I think you have to be careful with your terminology, whether something exists and something evaluates to False are two different things. Assuming you want the latter, you can simply do:

if not var:
   print 'var is False'

For the former, it would be the less elegant:

try:
   var
except NameError:
   print 'var not defined'

I am going to take a leap and venture, however, that whatever is making you want to check whether a variable is defined can probably be solved in a more elegant manner.

Answered By: Paolo Bergantino

What about the negation?

if not var:
    print 'nope it does not'

Though this is to see if the var is false / none and would blow up if var is not defined.

To see if var is defined:

try:
    var
except NameError:
    print 'not defined'
Answered By: manojlds
if not var:
    #Var is None/False/0/

if var:
    #Var is other then 'None/False/0'

in Python if varibale is having any value from None/False/0 then If var condition will fail…

and for other objects it will call __nonzero__ pythonic method which may return True or False depending on its functionality.

Answered By: avasal

To check if a var has been defined:

var = 2

try: 
    var
except NameError:
    print("No var")

To check if it is None/False

if var is None

…or

if not var
Answered By: Calvin Froedge

If this is a dictionary, you can have

mydict['ggg'] = ''   // doesn't matter if it is empty value or not.
if mydict.has_key('ggg'):
   print "OH GEESH"

However, has_key() is completely removed from Python 3.x, therefore, the Python way is to use in

'ggg' in mydict     # this is it!
# True if it exists
# False if it doesn't

You can use in for tuple, list, and set as well.


Of course, if the variable hasn’t been defined, you will have to raise an exception silently (just raise any exception… let it pass), if exception is not what you want to see (which is useful for many applications, you just need to log the exception.)


It is always safe to define a variable before you use it (you will run into “assignment before local reference” which means ” var is not in the scope ” in plain English).
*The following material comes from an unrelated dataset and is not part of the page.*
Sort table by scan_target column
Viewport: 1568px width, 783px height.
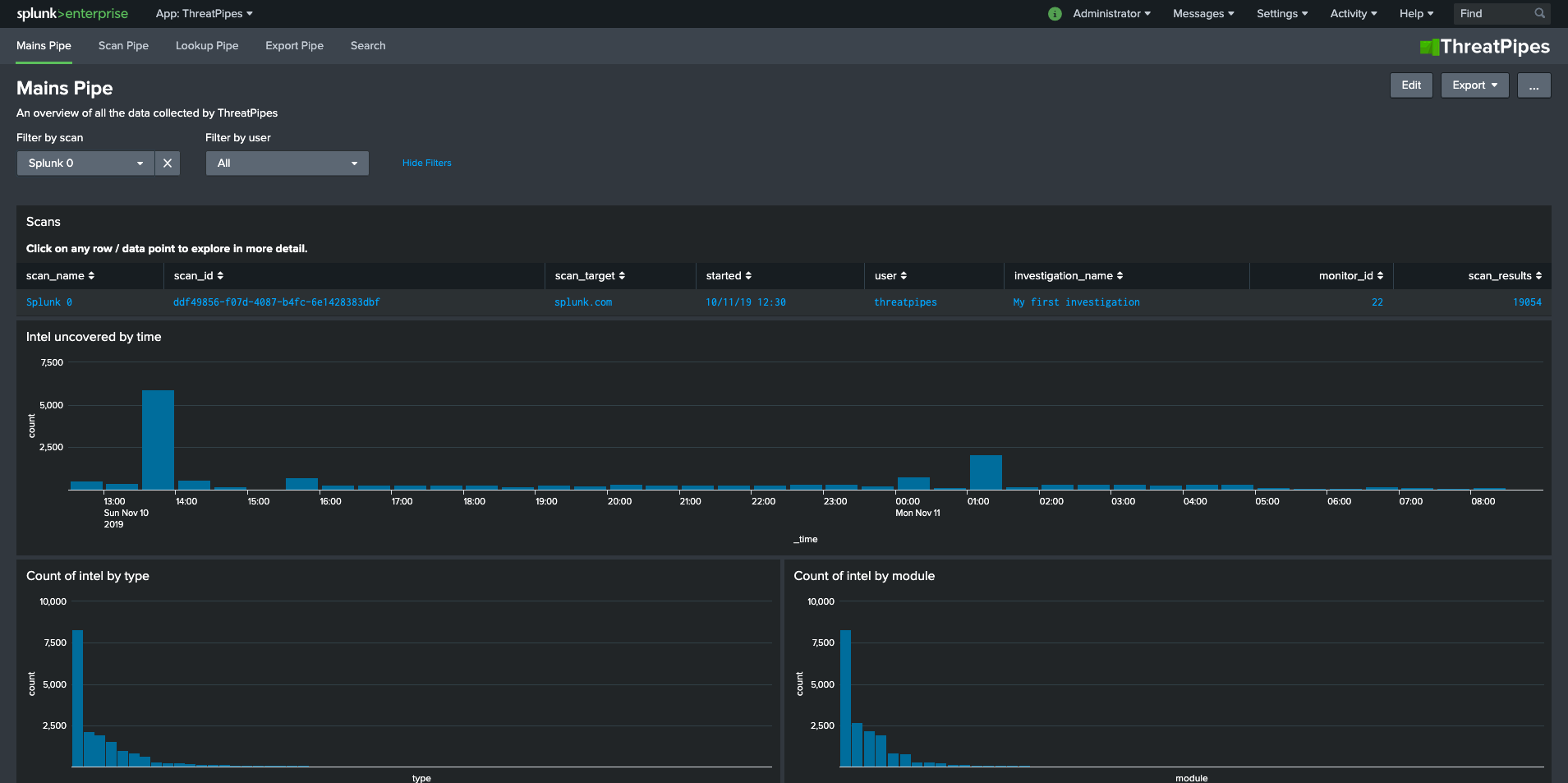click(x=590, y=276)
If you do something with query, the chance is, you will want to have a dictionary, and checking whether a key exists or not, use in .

Answered By: CppLearner

LBYL style, “look before you leap”:

var_exists = 'var' in locals() or 'var' in globals()

EAFP style, “easier to ask forgiveness than permission”:

try:
    var
except NameError:
    var_exists = False
else:
    var_exists = True

Prefer the second style (EAFP) when coding in Python, because it is generally more reliable.